Top of Data excerpts

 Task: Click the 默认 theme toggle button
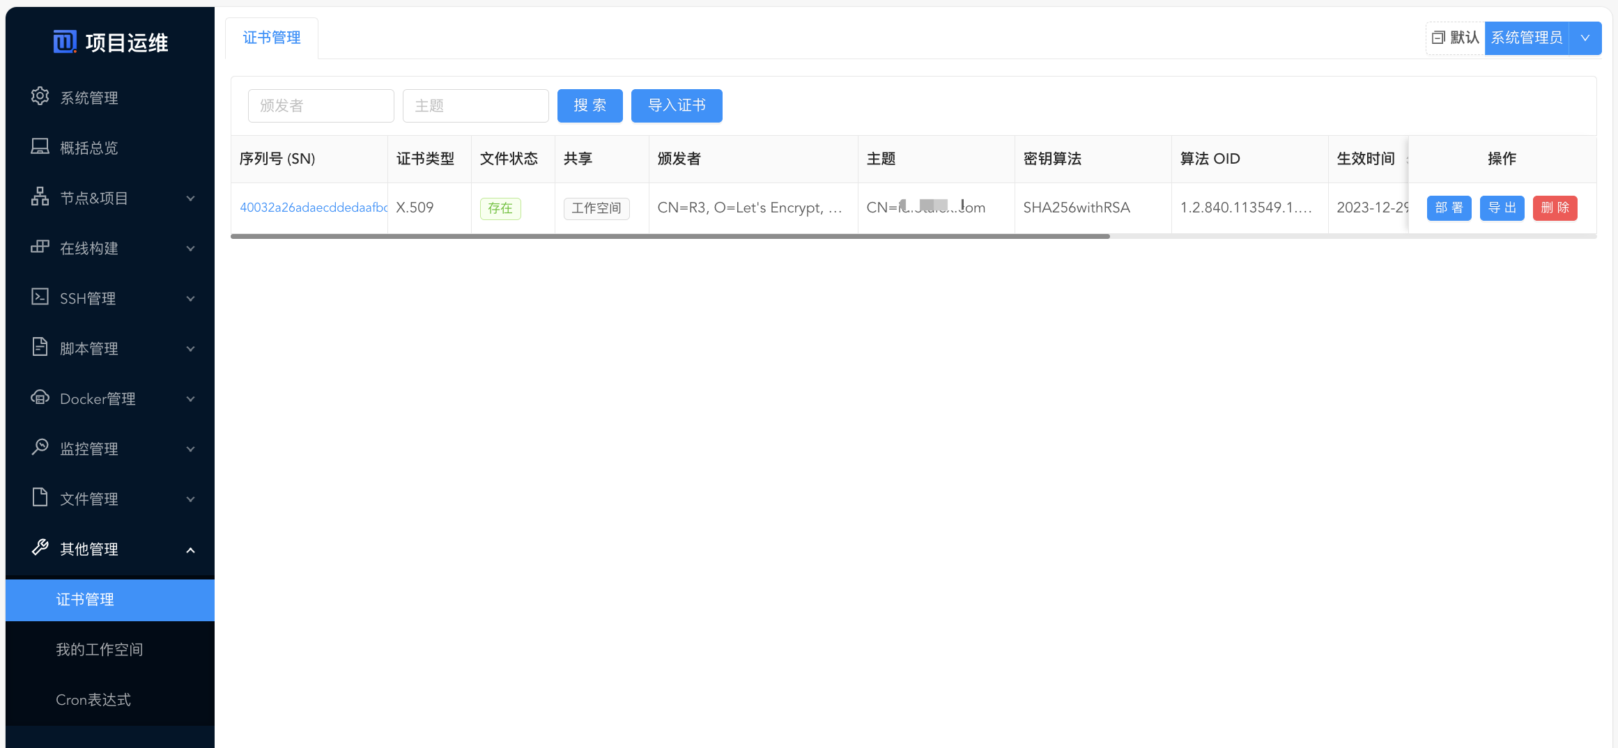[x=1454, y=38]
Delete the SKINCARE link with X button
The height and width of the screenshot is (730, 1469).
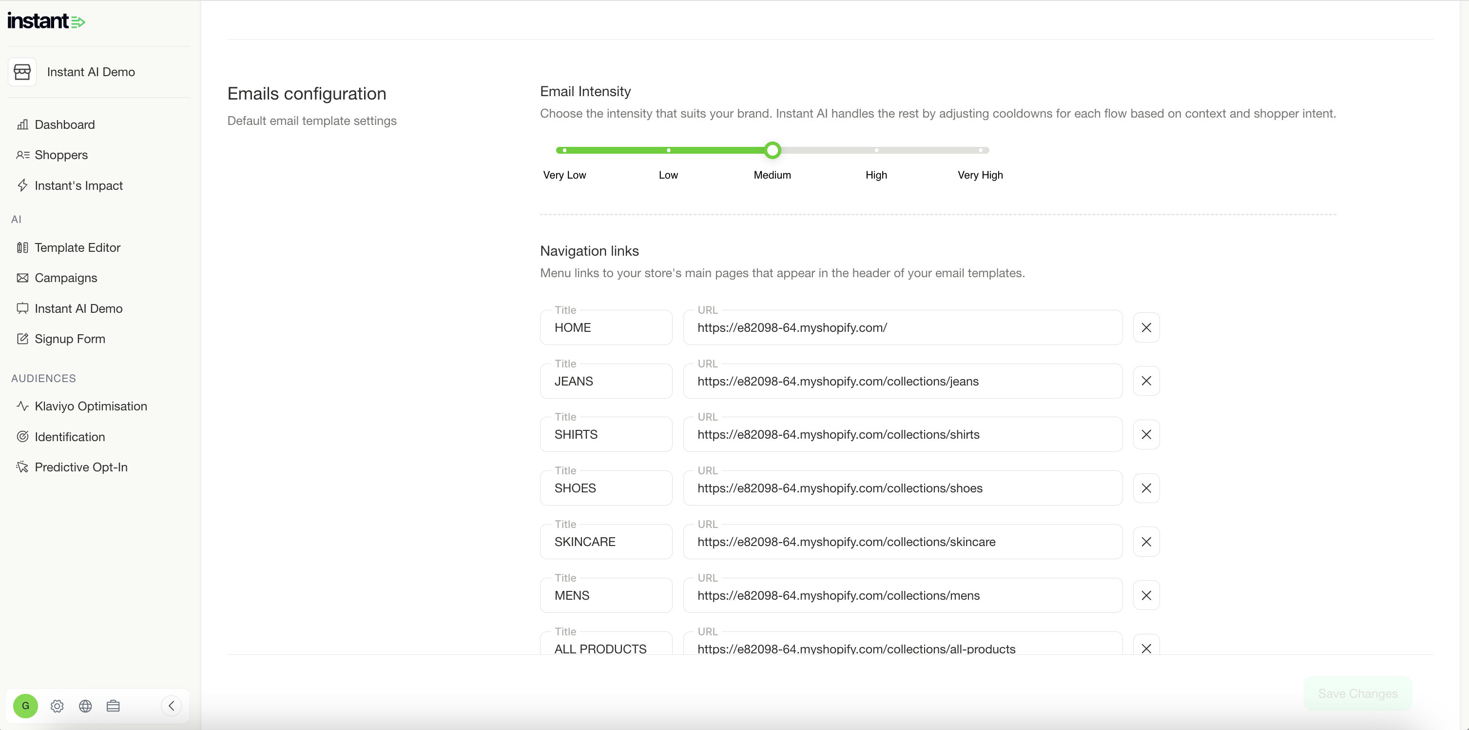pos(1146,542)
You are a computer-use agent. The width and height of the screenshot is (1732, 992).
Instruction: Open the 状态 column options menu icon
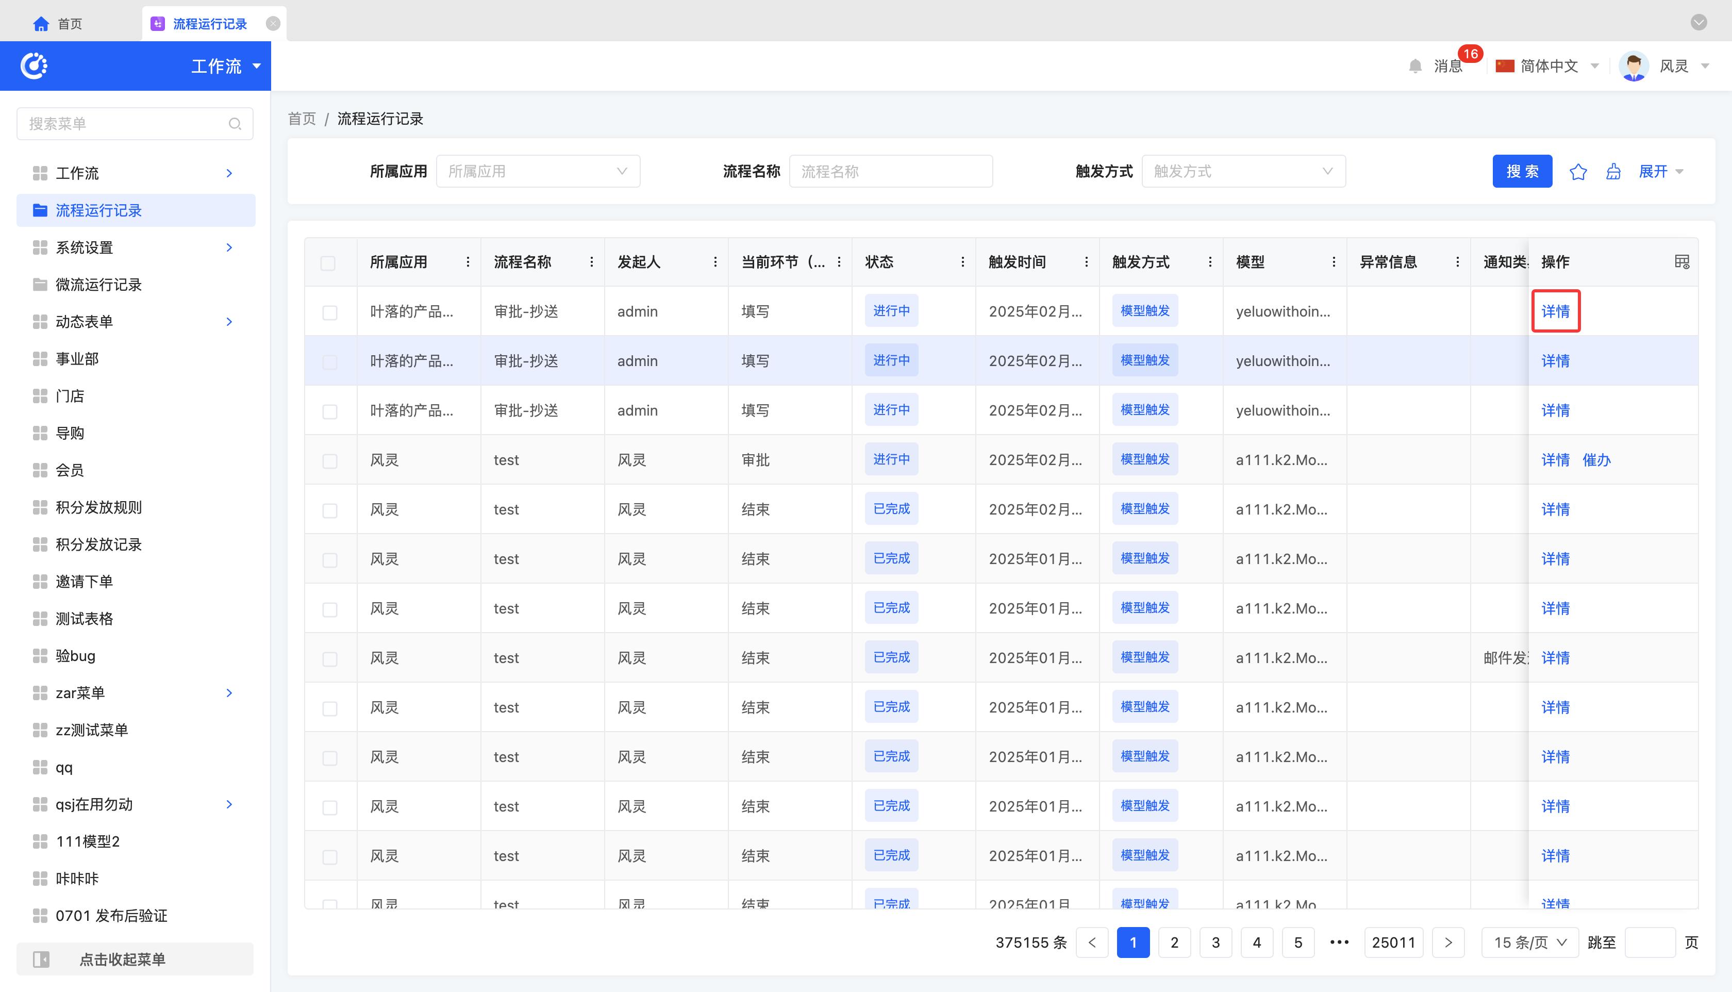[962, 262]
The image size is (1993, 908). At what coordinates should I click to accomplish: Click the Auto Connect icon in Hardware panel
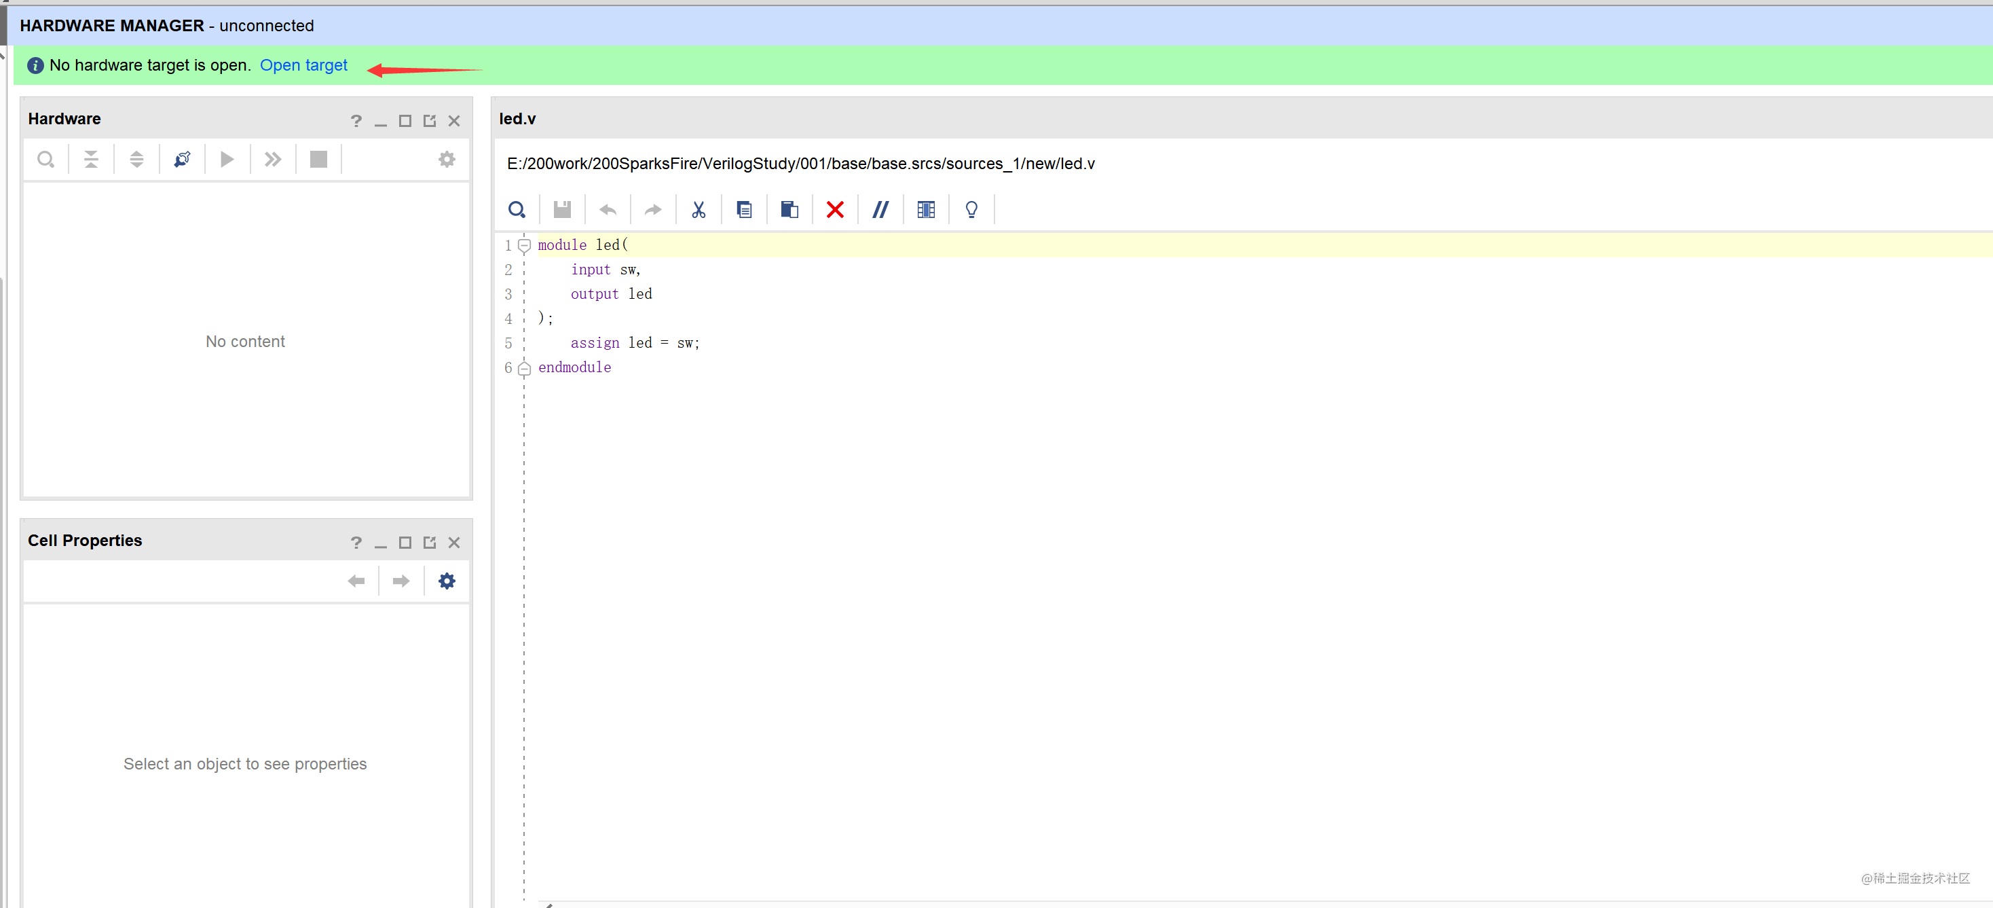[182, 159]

Bottom of Data excerpts

**Work to be completed**
Except for the pictures, copy the material above exactly.

**Response for this exercise**
 Task: Click the 默认 theme toggle button
[x=1454, y=38]
Delete the SKINCARE link with X button
The height and width of the screenshot is (730, 1469).
pos(1146,542)
You are a computer-use agent. The width and height of the screenshot is (1732, 992).
Instruction: Open the 状态 column options menu icon
[962, 262]
The image size is (1993, 908). At what coordinates should I click to accomplish: Click the Auto Connect icon in Hardware panel
[182, 159]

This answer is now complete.